(Exercise details):
Reproduce the data exactly, starting at the line that contains "You are a computer-use agent. Image" and ending with the last line of the data. Leave the pictures out of your copy.

(Given data):

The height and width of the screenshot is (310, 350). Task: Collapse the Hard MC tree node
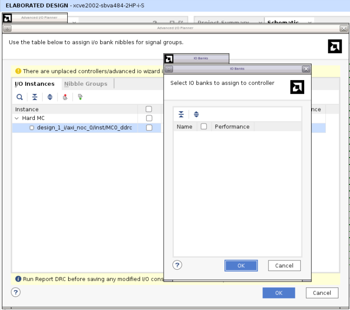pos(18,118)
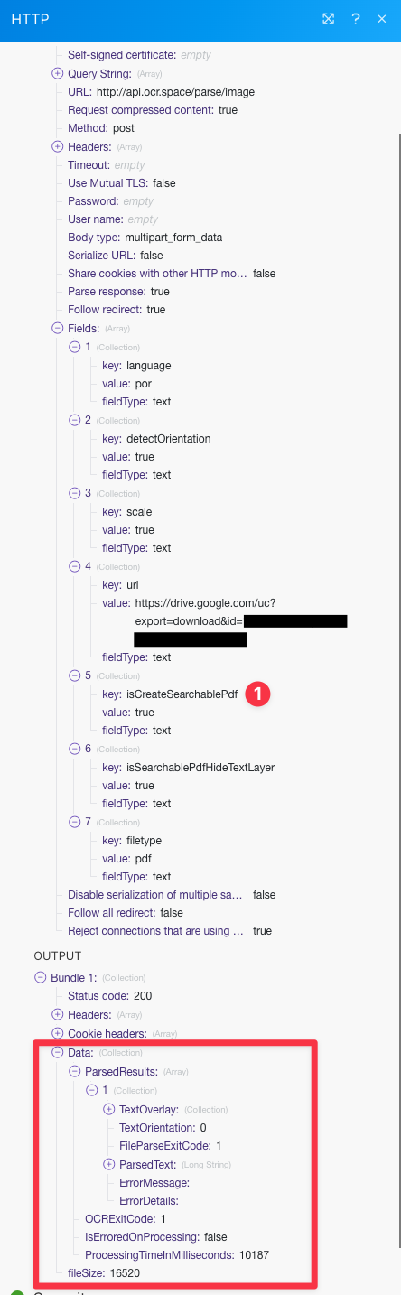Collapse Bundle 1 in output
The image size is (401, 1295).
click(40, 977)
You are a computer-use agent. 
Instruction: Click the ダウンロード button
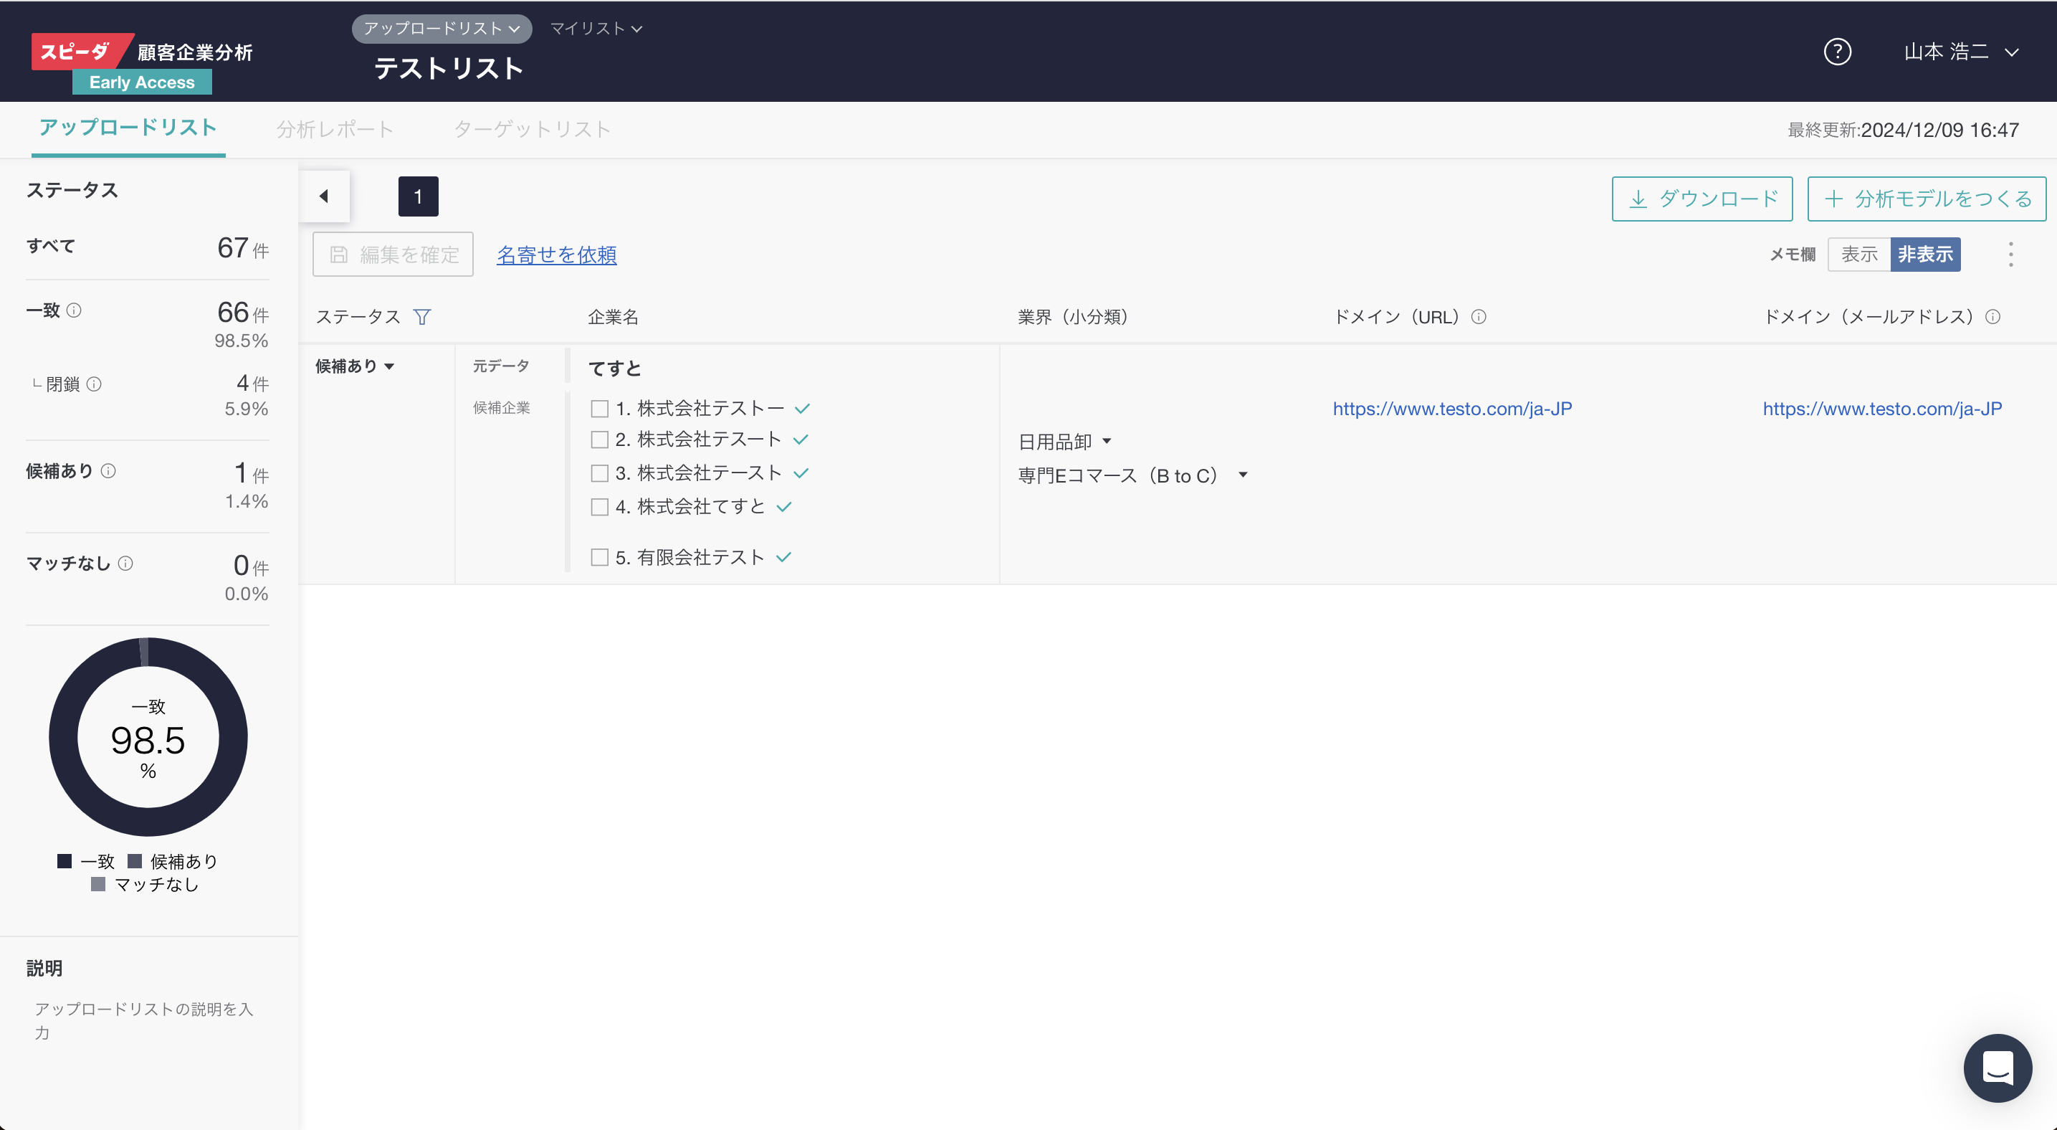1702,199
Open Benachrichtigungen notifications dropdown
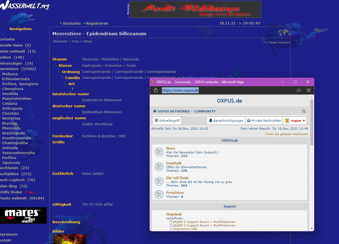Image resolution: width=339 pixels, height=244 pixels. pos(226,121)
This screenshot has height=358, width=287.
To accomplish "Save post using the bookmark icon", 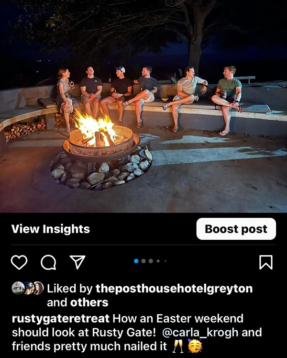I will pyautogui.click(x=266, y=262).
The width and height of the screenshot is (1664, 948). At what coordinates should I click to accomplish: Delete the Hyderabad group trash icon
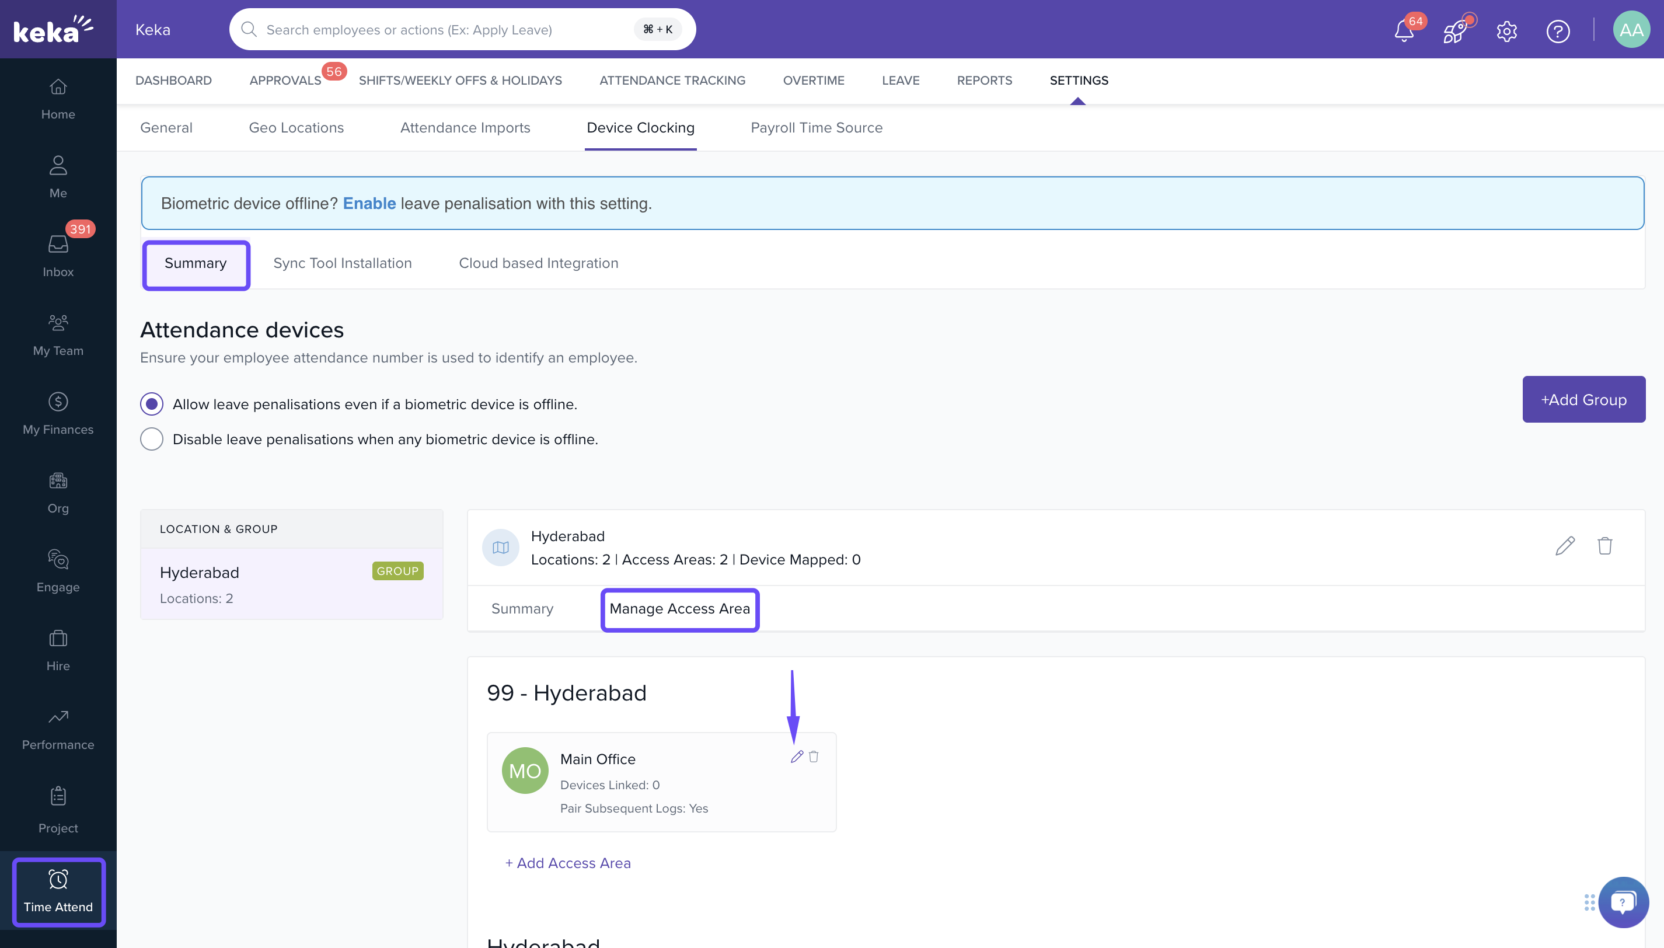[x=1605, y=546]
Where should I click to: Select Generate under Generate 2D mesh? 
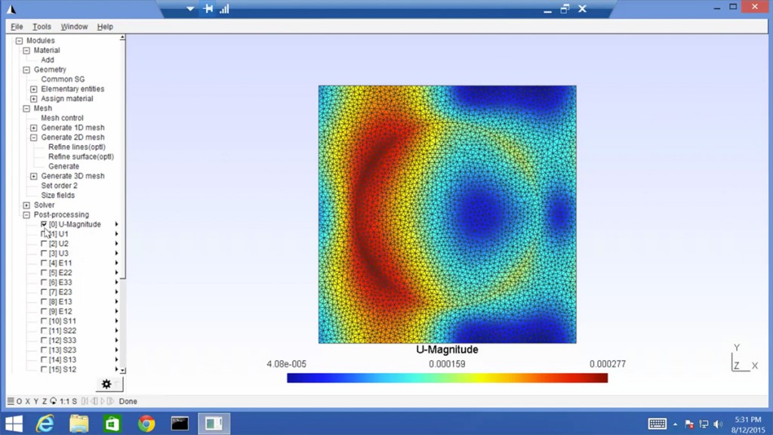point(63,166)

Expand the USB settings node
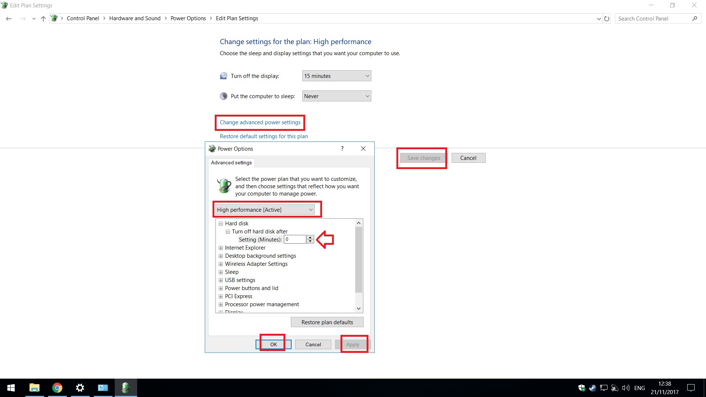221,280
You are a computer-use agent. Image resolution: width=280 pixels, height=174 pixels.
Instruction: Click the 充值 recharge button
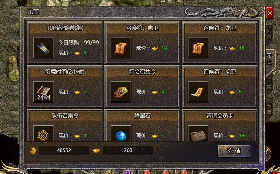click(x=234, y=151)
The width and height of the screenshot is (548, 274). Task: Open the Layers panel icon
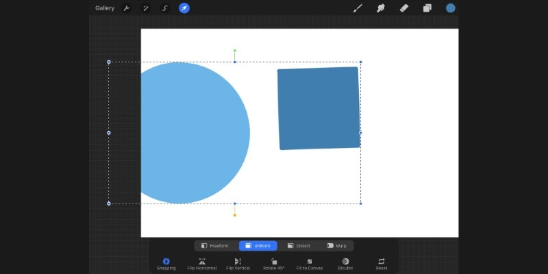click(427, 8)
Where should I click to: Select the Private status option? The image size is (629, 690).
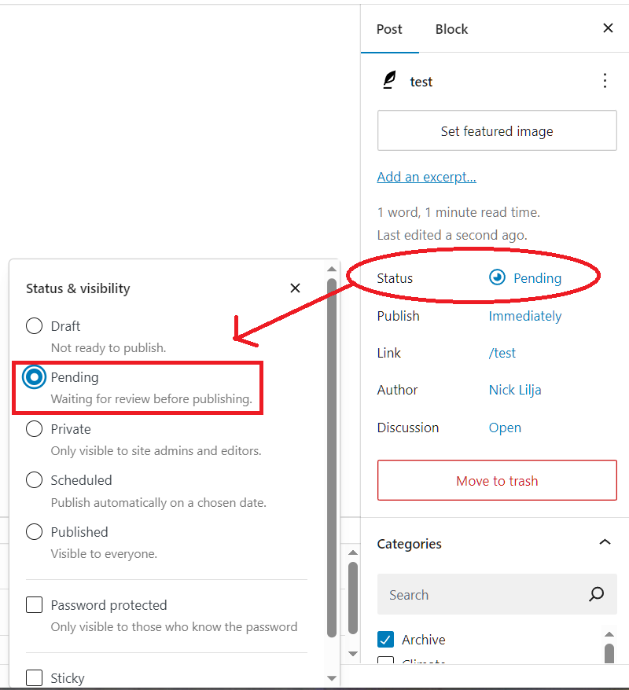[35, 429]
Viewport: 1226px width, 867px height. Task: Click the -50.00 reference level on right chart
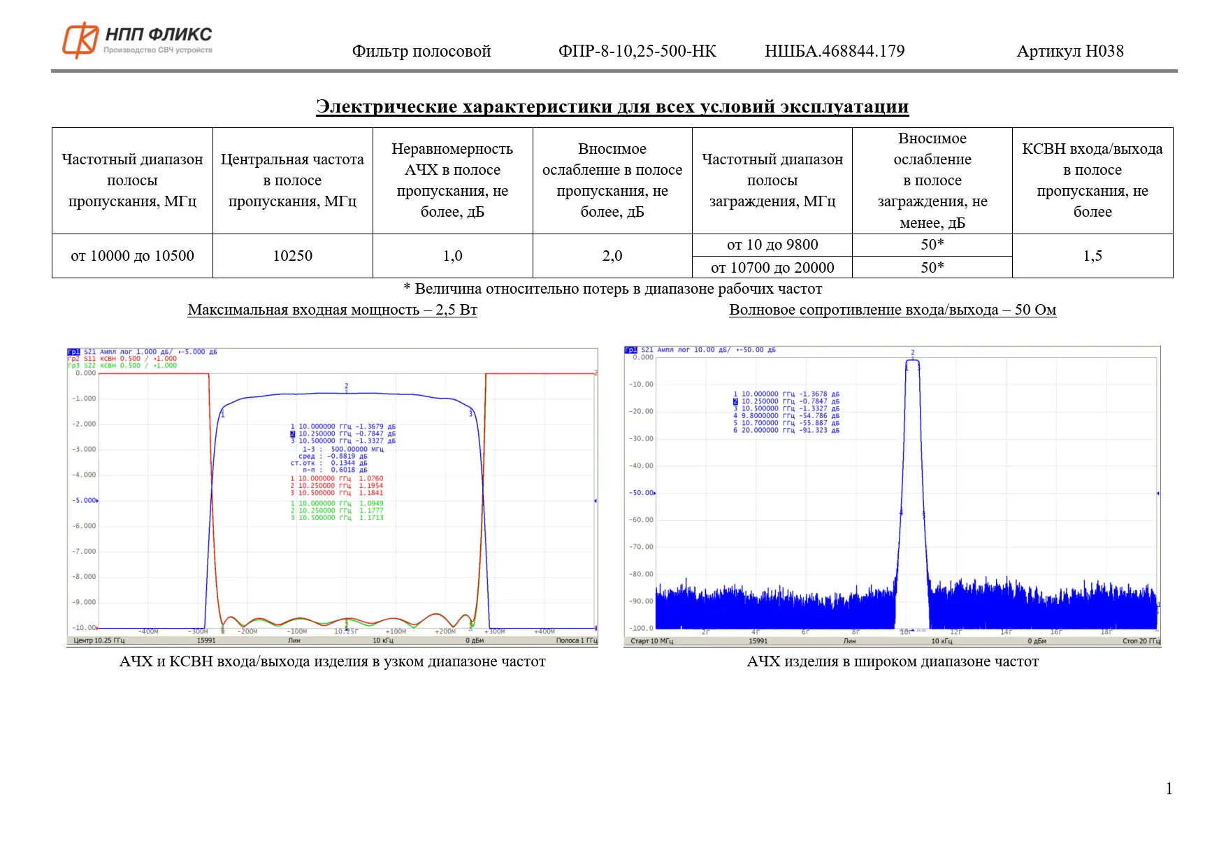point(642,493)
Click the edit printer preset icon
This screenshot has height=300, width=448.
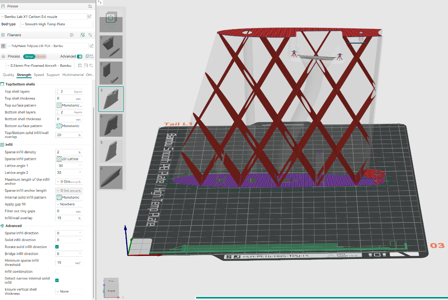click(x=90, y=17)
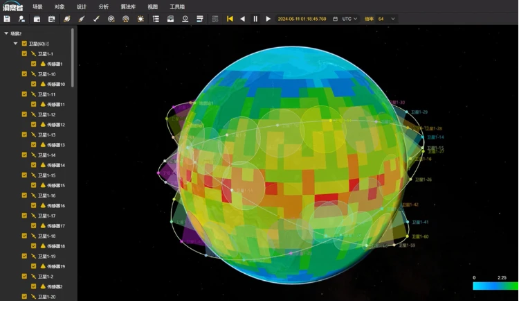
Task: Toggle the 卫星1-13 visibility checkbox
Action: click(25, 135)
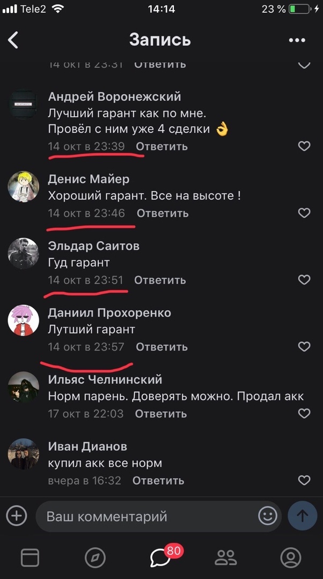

(Written solution):
You are a computer-use agent. Image resolution: width=280 pixels, height=174 pixels.
Instruction: Click the 充值 recharge button
click(x=234, y=151)
The width and height of the screenshot is (548, 274). Task: Open the Layers panel icon
click(427, 8)
Where should I click to: Select the Private status option? The image size is (629, 690).
[35, 429]
Viewport: 1226px width, 867px height. Task: Click the -50.00 reference level on right chart
point(642,493)
Click the edit printer preset icon
This screenshot has height=300, width=448.
click(x=90, y=17)
Task: Toggle the 卫星1-13 visibility checkbox
Action: click(25, 135)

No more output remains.